McDonnell fand in seiner eigenen Serie seine Berufung und verfasste sämtliche Strips bis zum Ende der Geschichte im Jahr 2001, in der er Modesty und Willie in den Ruhestand schickt. Eine Geschichte folgte aber noch im Jahr 2002. McDonnell hatte seinem Zeichner Enrique Badia Romero erlaubt, eine seiner Kurzgeschichten für das schwedische Comic-Magazin Agent X9 zu adaptieren.

Von 1965 bis 1996 schrieb O’Donnell 13 Romane und Kurzgeschichtensammlungen mit Modesty Blaise. Obwohl seine Schöpfung ihn nicht mehr los lies und er ihre Geschicke über Jahrzehnte formte, fand O’Donnell auch noch Zeit für andere Unternehmungen. So verfasste für Hammer das Drehbuch zum 1968 veröffentlichten Actionfilm The Vengeance of She und schrieb das Theaterstück Mr. Fothergill’s Murder, das in den 1980er Jahren auf vielen britischen Bühnen zu sehen war. Unter dem Pseudonym Madeleine Brent publizierte er auf Wunsch des Verlegers zudem einige Gothic-Romance-Romane, in denen starke Frauenfiguren die Hauptrollen spielten. Interessant ist dabei, dass all diese Romane, die zur viktorianischen Ära spielen, in der ersten Person geschrieben wurden.
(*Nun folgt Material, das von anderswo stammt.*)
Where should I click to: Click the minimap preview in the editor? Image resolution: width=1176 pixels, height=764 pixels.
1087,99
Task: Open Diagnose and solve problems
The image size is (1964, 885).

In der Einführung zu The Gabriel Set-Up, dem ersten Reprint von Modesty Blaise-Geschichten im Jahr 1985 durch Titan, schrieb er: „Ich glaube, am häufigsten wird mir die Frage gestellt, wie es dazu kam, dass ich Modesty Blaise erfand (und natürlich Willie Garvin, der ein unverzichtbarer Teil von ihr ist). Die Antwort ist, dass ich es nicht weiß. Aber manchmal hege ich den Verdacht, dass es umgekehrt war und Modesty Blaise mich als ihren zahmen Chronisten erfunden hat. Anfangs der 60er Jahre war Modesty Blaise gewiss eine Figur auf der Suche nach einem Autor, wenn man bedenkt, was sich im folgenden Jahrzehnt besonders für Frauen alles geändert hat. Aber sie ließ sich Zeit mit ihrer Geburt, und die Schwangerschaft dauerte mehr als ein Jahr. So lange grübelte ich, während ihr Charakter, ihre Qualitäten, Fähigkeiten, Vorzüge, Schwächen und Lebensgeschichte sich langsam vor mir entfalteten. Als sie erst einmal auf der Welt war, folgte der vollständige Willie Garvin innerhalb von dreißig Sekunden nach, deshalb glaube ich, sie hatte ihn schon von Anfang an unter ihren Fittichen.“

Als O’Donnell sich im Jahr 2001 vom Schreiben zurückzog, endete auch Modesty Blaise. Er wollte, dass niemals ein anderer ihre Abenteuer weiterspinnen sollte. Ob das allerdings testamentarisch so festgelegt ist, ist unklar. Bislang haben sich seine Erben aber an seine Wünsche gehalten. O’Donnell, der in den letzten Jahren seines Lebens an Parkinson litt, verstarb am 3. Mai 2010 im Alter von 90 Jahren.